Lausward: Pläne für Kraftwerk liegen auf Eis
VON MICHAEL BROCKERHOFF UND JÖRN TÜFFERS - zuletzt aktualisiert: 29.01.2009 - 07:44Düsseldorf (RPO). Eine Entscheidung wird der Aufsichtsrat der Stadtwerke auch im Februar nicht fällen, weil OB Dirk Elbers verhindert ist. Skeptiker befürchten, dass sich die Hängepartie bis nach den Wahlen hinziehen wird. Stadtwerke haben bereits 5,5 Millionen Euro für Planungen ausgegeben.
Die Pläne für einen neuen Kraftwerksblock auf der Lausward liegen weiterhin auf Eis, neue Konzepte werden nicht entwickelt. Der Stadtwerke-Vorstand braucht für alternative Planungen erst einmal einen Beschluss des Aufsichtsrates. Und der lässt auf sich warten, weil Oberbürgermeister Dirk Elbers als Vertreter der Stadt Düsseldorf bisher noch nicht die Vorstellungen der Stadt und der Politik dargelegt hat, heißt es in Kreisen des Aufsichtsrats.
Für den 18. Februar ist zwar eine Sitzung terminiert, aber an der kann Elbers nicht teilnehmen, weil er auf dem Deutschen Städtetag anwesend sein muss.
Die Hängepartie geht damit weiter. Sie hatte begonnen, als sich die CDU als letzte Fraktion des Rates im Dezember 2008 gegen ein Kohlekraftwerk ausgesprochen hatte. Damit war die Ablehnungsfront aller Fraktionen im Rat geschlossen. Weil die Stadtwerke und deren Mehrheitseigner EnBW beteuert hatten, den Willen der Politik zu beachten und bei Ablehnung kein Kohlekraftwerk zu bauen, war das Projekt vom Tisch.

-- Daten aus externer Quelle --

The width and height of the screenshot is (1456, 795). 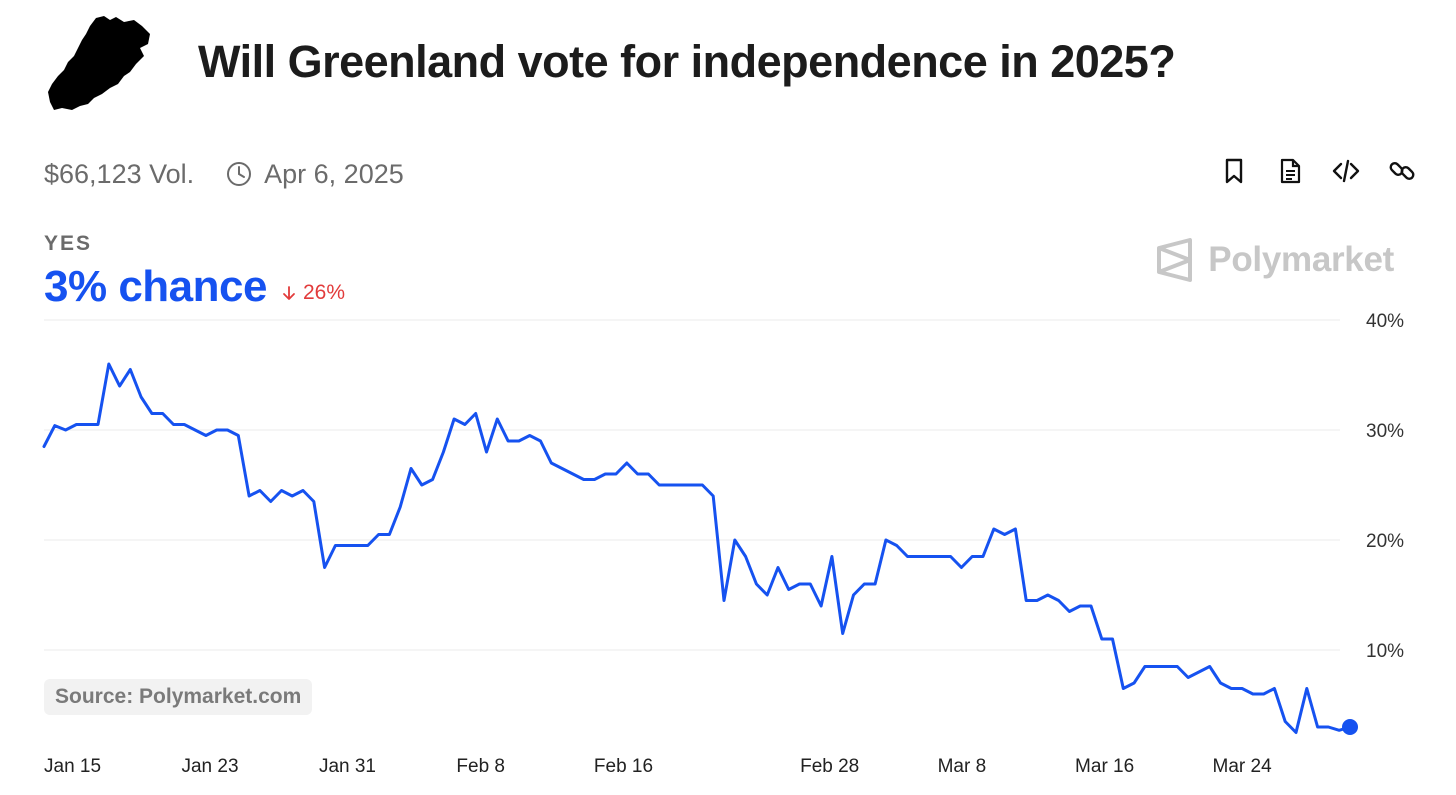 I want to click on greenland-map-icon, so click(x=99, y=63).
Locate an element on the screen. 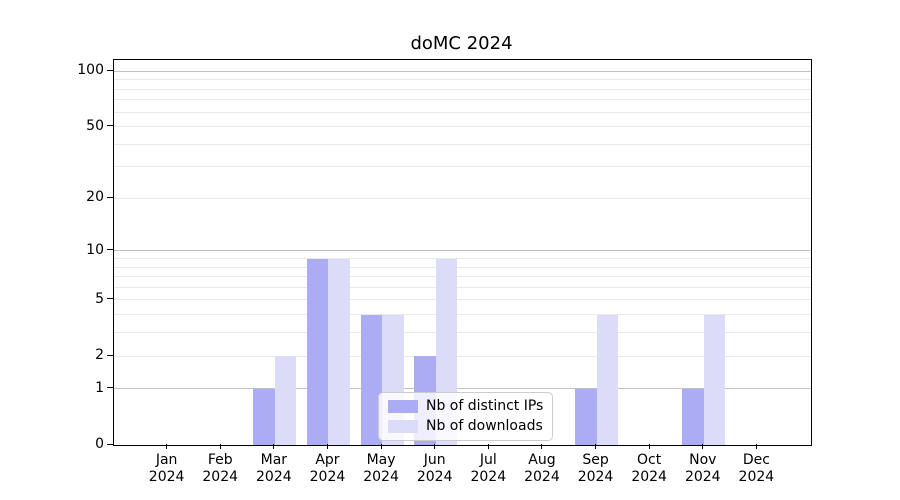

Aber nach einer Alternative wird noch gesucht. Der Rahmen dafür soll bei einer Diskussion im Aufsichtsrat gefunden werden, bei der von OB Elbers erwartet wird, die Position der Stadt darzustellen. Schon im Dezember war Elbers verhindert, und möglicherweise wird auch die Februarsitzung des Aufsichtsrates abgesagt, wenn der OB nicht kommen kann, heißt es. Ein neuer Termin ist dann im März möglich.

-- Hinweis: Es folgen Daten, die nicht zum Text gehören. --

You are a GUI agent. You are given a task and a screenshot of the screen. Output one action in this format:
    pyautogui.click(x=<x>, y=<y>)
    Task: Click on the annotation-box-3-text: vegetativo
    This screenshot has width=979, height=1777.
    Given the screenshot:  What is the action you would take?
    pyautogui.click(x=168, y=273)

"Die Terminschwierigkeiten bedeuten aber nicht, dass zwischen der Stadt und dem Energieversorger Funkstille herrscht", erklärt Stadtsprecher Kai Schumacher. Elbers habe inzwischen mit dem Chef von EnBW, Hans-Peter Villis, telefoniert und Standpunkte ausgetauscht. Für die Pläne des Düsseldorfer Kraftwerks sind jedoch die Stadtwerke federführend, mit deren Gremien müssten daher auch die energiepolitischen Diskussionen geführt werden, heißt es bei den Stadtwerken. Skeptiker befürchten, dass die Politik erst nach den Wahlen in diesem Jahr die Karten auf den Tisch legen will.

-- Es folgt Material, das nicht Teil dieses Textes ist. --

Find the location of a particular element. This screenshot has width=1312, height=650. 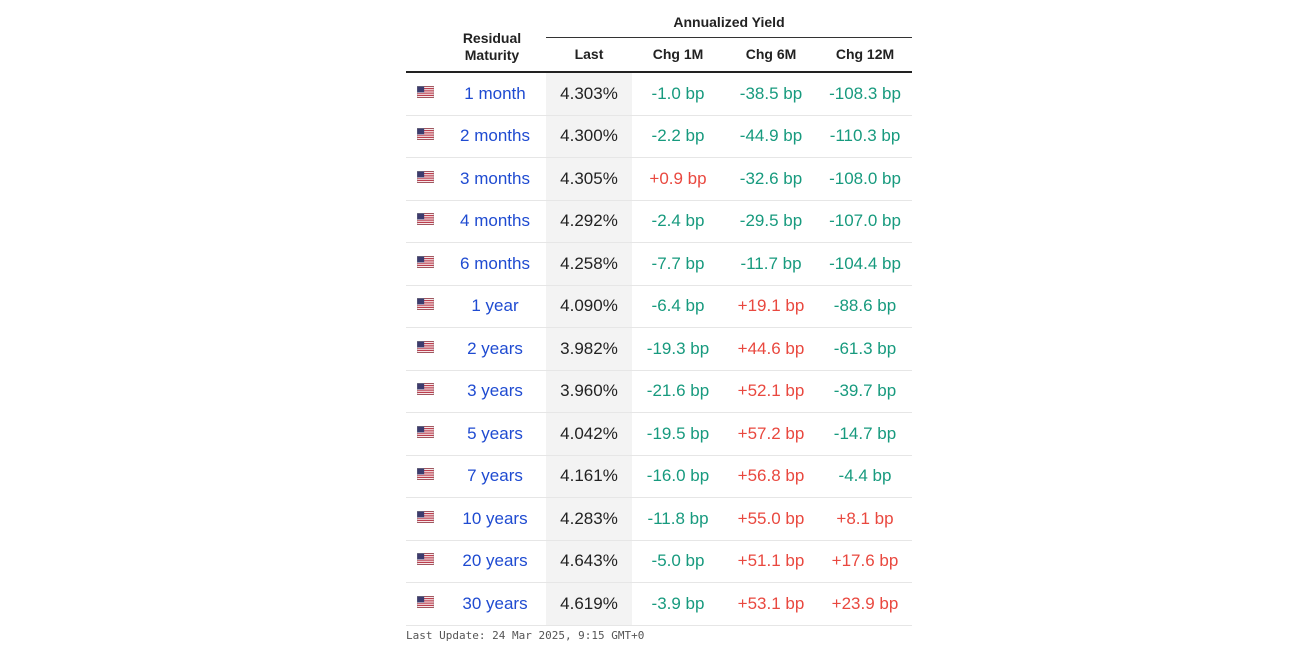

chg-1m-column-header: Chg 1M is located at coordinates (678, 54).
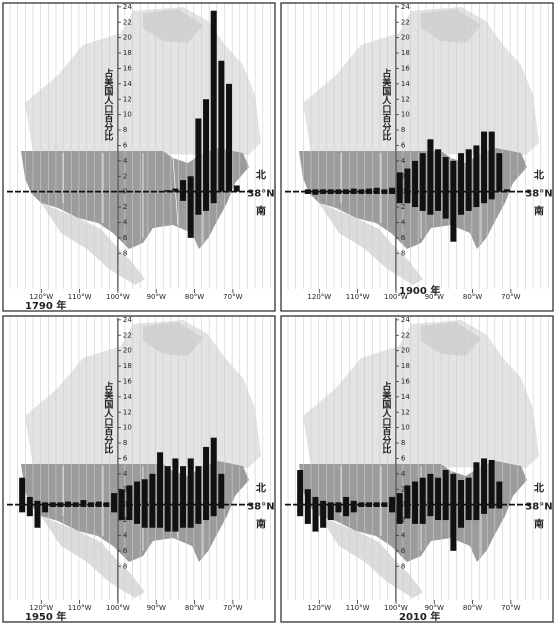  What do you see at coordinates (46, 306) in the screenshot?
I see `panel-title: 1790 年` at bounding box center [46, 306].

Der OB dagegen wünscht sich als Grundlage für eine Entscheidung offensichtlich einen "Energiegipfel", den die Stadt organisieren will. "Es ist zwar noch kein Termin festgelegt worden, aber die ersten Entwürfe für ein Konzept und für eine Teilnehmerliste liegen inzwischen vor", sagte Schumacher. Neben Vertretern der Stadt und der Stadtwerke sollen auch externe Fachleute ihre Meinung äußern, wie eine zukunftsorientierte Energieversorgung in der Stadt aussehen sollte.
Auch wenn es offiziell noch keine Entscheidung gibt, werden bei den Stadtwerken Alternativen geprüft. Dazu gehört eine Modernisierung des alten Kraftwerksblock E ebenso wie Überlegungen, wie sich ein Gaskraftwerk mit Kraftwärmekopplung doch noch rechnen könnte.
Trotz der Verzögerung des Kraftwerksbau scheinen die angesprochenen Lieferfirmen bei der Stange zu bleiben. Alle hätten noch Interesse, ins Geschäft zu kommen, heißt es. Ein Grund könnte auch die Wirtschaftskrise sein, in deren Folge die Aufträge bei den Anlagenbauern rückgängig seien. Erste Lieferverträge seien aber noch nicht abgeschlossen worden. Nur für detaillierte Planungen seien Aufträge vergeben worden, etwa 5,5 Millionen Euro seien ausgegeben, weitere 16 Millionen Euro bewilligt worden. Das Geld sei nicht in den Sand gesetzt worden, weil Düsseldorf mittelfristig einen neuen Kraftwerksblock für eine ausreichende Eigenversorgung brauche.